Instructions to follow: Please reproduce every one of the lines below word for word, in their original order.

Data extract:
───

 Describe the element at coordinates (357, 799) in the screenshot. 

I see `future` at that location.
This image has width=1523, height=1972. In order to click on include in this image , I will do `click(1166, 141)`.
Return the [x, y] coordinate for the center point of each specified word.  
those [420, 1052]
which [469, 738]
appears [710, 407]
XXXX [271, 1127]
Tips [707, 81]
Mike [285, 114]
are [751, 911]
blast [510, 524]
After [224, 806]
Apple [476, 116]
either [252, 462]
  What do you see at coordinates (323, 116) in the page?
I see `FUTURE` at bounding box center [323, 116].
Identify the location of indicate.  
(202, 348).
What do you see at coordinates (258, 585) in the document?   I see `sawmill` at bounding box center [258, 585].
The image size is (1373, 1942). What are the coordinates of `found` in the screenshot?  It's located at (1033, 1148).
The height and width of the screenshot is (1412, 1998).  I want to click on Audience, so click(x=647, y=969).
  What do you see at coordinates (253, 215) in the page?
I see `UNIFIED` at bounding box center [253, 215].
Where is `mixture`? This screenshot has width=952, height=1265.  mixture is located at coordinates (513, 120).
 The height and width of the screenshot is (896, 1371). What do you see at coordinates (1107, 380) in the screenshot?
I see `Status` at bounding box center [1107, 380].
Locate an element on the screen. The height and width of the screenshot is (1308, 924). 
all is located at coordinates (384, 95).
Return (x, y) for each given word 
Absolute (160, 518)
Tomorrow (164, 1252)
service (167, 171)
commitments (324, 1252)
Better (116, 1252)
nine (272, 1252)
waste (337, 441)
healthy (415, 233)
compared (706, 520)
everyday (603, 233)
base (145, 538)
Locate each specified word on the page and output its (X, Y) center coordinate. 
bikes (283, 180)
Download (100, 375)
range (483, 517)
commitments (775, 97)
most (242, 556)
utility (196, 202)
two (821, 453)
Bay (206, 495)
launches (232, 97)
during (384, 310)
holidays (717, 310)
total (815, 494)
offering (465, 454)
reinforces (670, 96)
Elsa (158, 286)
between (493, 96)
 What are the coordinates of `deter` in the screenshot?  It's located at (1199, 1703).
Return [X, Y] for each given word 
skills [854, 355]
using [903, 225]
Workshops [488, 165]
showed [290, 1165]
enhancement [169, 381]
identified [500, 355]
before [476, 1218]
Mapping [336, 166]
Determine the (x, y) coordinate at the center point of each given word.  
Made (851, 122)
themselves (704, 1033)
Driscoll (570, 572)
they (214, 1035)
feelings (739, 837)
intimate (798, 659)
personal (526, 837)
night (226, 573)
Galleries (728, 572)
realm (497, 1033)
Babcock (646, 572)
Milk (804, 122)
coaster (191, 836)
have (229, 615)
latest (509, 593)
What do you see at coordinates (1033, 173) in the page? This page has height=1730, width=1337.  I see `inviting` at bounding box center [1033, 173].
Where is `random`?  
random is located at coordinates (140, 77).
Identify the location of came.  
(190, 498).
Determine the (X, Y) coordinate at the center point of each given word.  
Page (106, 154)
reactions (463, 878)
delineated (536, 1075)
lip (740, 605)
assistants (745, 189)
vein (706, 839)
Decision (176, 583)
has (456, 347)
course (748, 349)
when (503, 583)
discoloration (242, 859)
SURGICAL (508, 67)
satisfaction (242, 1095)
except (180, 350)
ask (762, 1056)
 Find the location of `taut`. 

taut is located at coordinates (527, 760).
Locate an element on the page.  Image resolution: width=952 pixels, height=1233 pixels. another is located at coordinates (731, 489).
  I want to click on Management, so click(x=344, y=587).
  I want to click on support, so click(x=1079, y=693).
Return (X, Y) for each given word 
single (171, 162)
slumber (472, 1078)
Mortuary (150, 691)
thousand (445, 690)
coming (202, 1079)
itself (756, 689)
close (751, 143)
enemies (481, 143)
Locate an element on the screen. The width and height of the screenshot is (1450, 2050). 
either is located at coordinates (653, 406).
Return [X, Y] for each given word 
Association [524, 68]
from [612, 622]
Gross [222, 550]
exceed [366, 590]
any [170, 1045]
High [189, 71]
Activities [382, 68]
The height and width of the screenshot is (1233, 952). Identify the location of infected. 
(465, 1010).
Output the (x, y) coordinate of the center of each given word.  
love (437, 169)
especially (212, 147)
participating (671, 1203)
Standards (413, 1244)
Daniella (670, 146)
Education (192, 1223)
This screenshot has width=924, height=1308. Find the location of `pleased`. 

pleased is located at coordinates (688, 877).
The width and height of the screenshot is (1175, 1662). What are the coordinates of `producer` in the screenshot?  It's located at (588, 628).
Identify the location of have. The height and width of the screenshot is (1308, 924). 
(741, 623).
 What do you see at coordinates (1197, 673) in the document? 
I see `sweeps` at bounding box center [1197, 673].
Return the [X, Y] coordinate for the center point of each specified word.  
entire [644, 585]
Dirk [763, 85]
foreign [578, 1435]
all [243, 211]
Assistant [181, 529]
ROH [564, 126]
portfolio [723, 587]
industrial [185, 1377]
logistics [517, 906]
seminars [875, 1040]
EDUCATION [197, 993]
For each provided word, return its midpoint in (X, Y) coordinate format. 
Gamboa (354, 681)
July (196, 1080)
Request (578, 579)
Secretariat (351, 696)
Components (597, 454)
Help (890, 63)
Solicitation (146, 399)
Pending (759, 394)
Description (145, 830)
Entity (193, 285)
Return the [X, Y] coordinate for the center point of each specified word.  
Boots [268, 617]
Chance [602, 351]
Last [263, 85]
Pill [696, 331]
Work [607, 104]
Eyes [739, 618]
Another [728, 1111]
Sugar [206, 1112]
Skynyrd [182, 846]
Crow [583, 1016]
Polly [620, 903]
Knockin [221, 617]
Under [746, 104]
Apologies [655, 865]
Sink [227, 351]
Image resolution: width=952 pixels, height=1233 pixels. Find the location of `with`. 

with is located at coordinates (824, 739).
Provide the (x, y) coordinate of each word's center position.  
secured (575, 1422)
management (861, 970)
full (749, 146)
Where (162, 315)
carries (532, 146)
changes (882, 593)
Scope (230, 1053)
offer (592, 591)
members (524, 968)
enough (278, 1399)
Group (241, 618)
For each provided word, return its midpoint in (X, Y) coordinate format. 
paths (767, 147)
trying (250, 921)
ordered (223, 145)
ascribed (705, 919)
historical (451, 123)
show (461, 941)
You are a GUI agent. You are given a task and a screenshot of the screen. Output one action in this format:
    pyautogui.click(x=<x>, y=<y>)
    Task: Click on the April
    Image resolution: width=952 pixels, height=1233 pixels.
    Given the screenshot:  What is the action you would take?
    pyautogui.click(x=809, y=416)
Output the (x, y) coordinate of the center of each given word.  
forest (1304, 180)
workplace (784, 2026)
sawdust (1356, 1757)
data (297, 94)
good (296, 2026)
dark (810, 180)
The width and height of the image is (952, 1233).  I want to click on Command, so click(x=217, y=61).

───

Problem solution:
 Describe the element at coordinates (357, 799) in the screenshot. 

I see `future` at that location.
This image has width=1523, height=1972. In order to click on include in this image , I will do `click(1166, 141)`.
Return the [x, y] coordinate for the center point of each specified word.  
those [420, 1052]
which [469, 738]
appears [710, 407]
XXXX [271, 1127]
Tips [707, 81]
Mike [285, 114]
are [751, 911]
blast [510, 524]
After [224, 806]
Apple [476, 116]
either [252, 462]
  What do you see at coordinates (323, 116) in the page?
I see `FUTURE` at bounding box center [323, 116].
Identify the location of indicate.  
(202, 348).
What do you see at coordinates (258, 585) in the document?   I see `sawmill` at bounding box center [258, 585].
The image size is (1373, 1942). What are the coordinates of `found` in the screenshot?  It's located at (1033, 1148).
The height and width of the screenshot is (1412, 1998).  I want to click on Audience, so click(x=647, y=969).
  What do you see at coordinates (253, 215) in the page?
I see `UNIFIED` at bounding box center [253, 215].
Where is `mixture`? This screenshot has width=952, height=1265.  mixture is located at coordinates (513, 120).
 The height and width of the screenshot is (896, 1371). What do you see at coordinates (1107, 380) in the screenshot?
I see `Status` at bounding box center [1107, 380].
Locate an element on the screen. The height and width of the screenshot is (1308, 924). 
all is located at coordinates (384, 95).
Return (x, y) for each given word 
Absolute (160, 518)
Tomorrow (164, 1252)
service (167, 171)
commitments (324, 1252)
Better (116, 1252)
nine (272, 1252)
waste (337, 441)
healthy (415, 233)
compared (706, 520)
everyday (603, 233)
base (145, 538)
Locate each specified word on the page and output its (X, Y) center coordinate. 
bikes (283, 180)
Download (100, 375)
range (483, 517)
commitments (775, 97)
most (242, 556)
utility (196, 202)
two (821, 453)
Bay (206, 495)
launches (232, 97)
during (384, 310)
holidays (717, 310)
total (815, 494)
offering (465, 454)
reinforces (670, 96)
Elsa (158, 286)
between (493, 96)
 What are the coordinates of `deter` in the screenshot?  It's located at (1199, 1703).
Return [X, Y] for each given word 
skills [854, 355]
using [903, 225]
Workshops [488, 165]
showed [290, 1165]
enhancement [169, 381]
identified [500, 355]
before [476, 1218]
Mapping [336, 166]
Determine the (x, y) coordinate at the center point of each given word.  
Made (851, 122)
themselves (704, 1033)
Driscoll (570, 572)
they (214, 1035)
feelings (739, 837)
intimate (798, 659)
personal (526, 837)
night (226, 573)
Galleries (728, 572)
realm (497, 1033)
Babcock (646, 572)
Milk (804, 122)
coaster (191, 836)
have (229, 615)
latest (509, 593)
What do you see at coordinates (1033, 173) in the page? This page has height=1730, width=1337.  I see `inviting` at bounding box center [1033, 173].
Where is `random`?  
random is located at coordinates (140, 77).
Identify the location of came.  
(190, 498).
Determine the (X, Y) coordinate at the center point of each given word.  
Page (106, 154)
reactions (463, 878)
delineated (536, 1075)
lip (740, 605)
assistants (745, 189)
vein (706, 839)
Decision (176, 583)
has (456, 347)
course (748, 349)
when (503, 583)
discoloration (242, 859)
SURGICAL (508, 67)
satisfaction (242, 1095)
except (180, 350)
ask (762, 1056)
 Find the location of `taut`. 

taut is located at coordinates (527, 760).
Locate an element on the page.  Image resolution: width=952 pixels, height=1233 pixels. another is located at coordinates (731, 489).
  I want to click on Management, so click(x=344, y=587).
  I want to click on support, so click(x=1079, y=693).
Return (X, Y) for each given word 
single (171, 162)
slumber (472, 1078)
Mortuary (150, 691)
thousand (445, 690)
coming (202, 1079)
itself (756, 689)
close (751, 143)
enemies (481, 143)
Locate an element on the screen. The width and height of the screenshot is (1450, 2050). 
either is located at coordinates (653, 406).
Return [X, Y] for each given word 
Association [524, 68]
from [612, 622]
Gross [222, 550]
exceed [366, 590]
any [170, 1045]
High [189, 71]
Activities [382, 68]
The height and width of the screenshot is (1233, 952). Identify the location of infected. 
(465, 1010).
Output the (x, y) coordinate of the center of each given word.  
love (437, 169)
especially (212, 147)
participating (671, 1203)
Standards (413, 1244)
Daniella (670, 146)
Education (192, 1223)
This screenshot has width=924, height=1308. Find the location of `pleased`. 

pleased is located at coordinates (688, 877).
The width and height of the screenshot is (1175, 1662). What are the coordinates of `producer` in the screenshot?  It's located at (588, 628).
Identify the location of have. The height and width of the screenshot is (1308, 924). 
(741, 623).
 What do you see at coordinates (1197, 673) in the document? 
I see `sweeps` at bounding box center [1197, 673].
Return the [X, Y] coordinate for the center point of each specified word.  
entire [644, 585]
Dirk [763, 85]
foreign [578, 1435]
all [243, 211]
Assistant [181, 529]
ROH [564, 126]
portfolio [723, 587]
industrial [185, 1377]
logistics [517, 906]
seminars [875, 1040]
EDUCATION [197, 993]
For each provided word, return its midpoint in (X, Y) coordinate format. 
Gamboa (354, 681)
July (196, 1080)
Request (578, 579)
Secretariat (351, 696)
Components (597, 454)
Help (890, 63)
Solicitation (146, 399)
Pending (759, 394)
Description (145, 830)
Entity (193, 285)
Return the [X, Y] coordinate for the center point of each specified word.  
Boots [268, 617]
Chance [602, 351]
Last [263, 85]
Pill [696, 331]
Work [607, 104]
Eyes [739, 618]
Another [728, 1111]
Sugar [206, 1112]
Skynyrd [182, 846]
Crow [583, 1016]
Polly [620, 903]
Knockin [221, 617]
Under [746, 104]
Apologies [655, 865]
Sink [227, 351]
Image resolution: width=952 pixels, height=1233 pixels. Find the location of `with`. 

with is located at coordinates (824, 739).
Provide the (x, y) coordinate of each word's center position.  
secured (575, 1422)
management (861, 970)
full (749, 146)
Where (162, 315)
carries (532, 146)
changes (882, 593)
Scope (230, 1053)
offer (592, 591)
members (524, 968)
enough (278, 1399)
Group (241, 618)
For each provided word, return its midpoint in (X, Y) coordinate format. 
paths (767, 147)
trying (250, 921)
ordered (223, 145)
ascribed (705, 919)
historical (451, 123)
show (461, 941)
You are a GUI agent. You are given a task and a screenshot of the screen. Output one action in this format:
    pyautogui.click(x=<x>, y=<y>)
    Task: Click on the April
    Image resolution: width=952 pixels, height=1233 pixels.
    Given the screenshot:  What is the action you would take?
    pyautogui.click(x=809, y=416)
Output the (x, y) coordinate of the center of each given word.  
forest (1304, 180)
workplace (784, 2026)
sawdust (1356, 1757)
data (297, 94)
good (296, 2026)
dark (810, 180)
The width and height of the image is (952, 1233).  I want to click on Command, so click(x=217, y=61).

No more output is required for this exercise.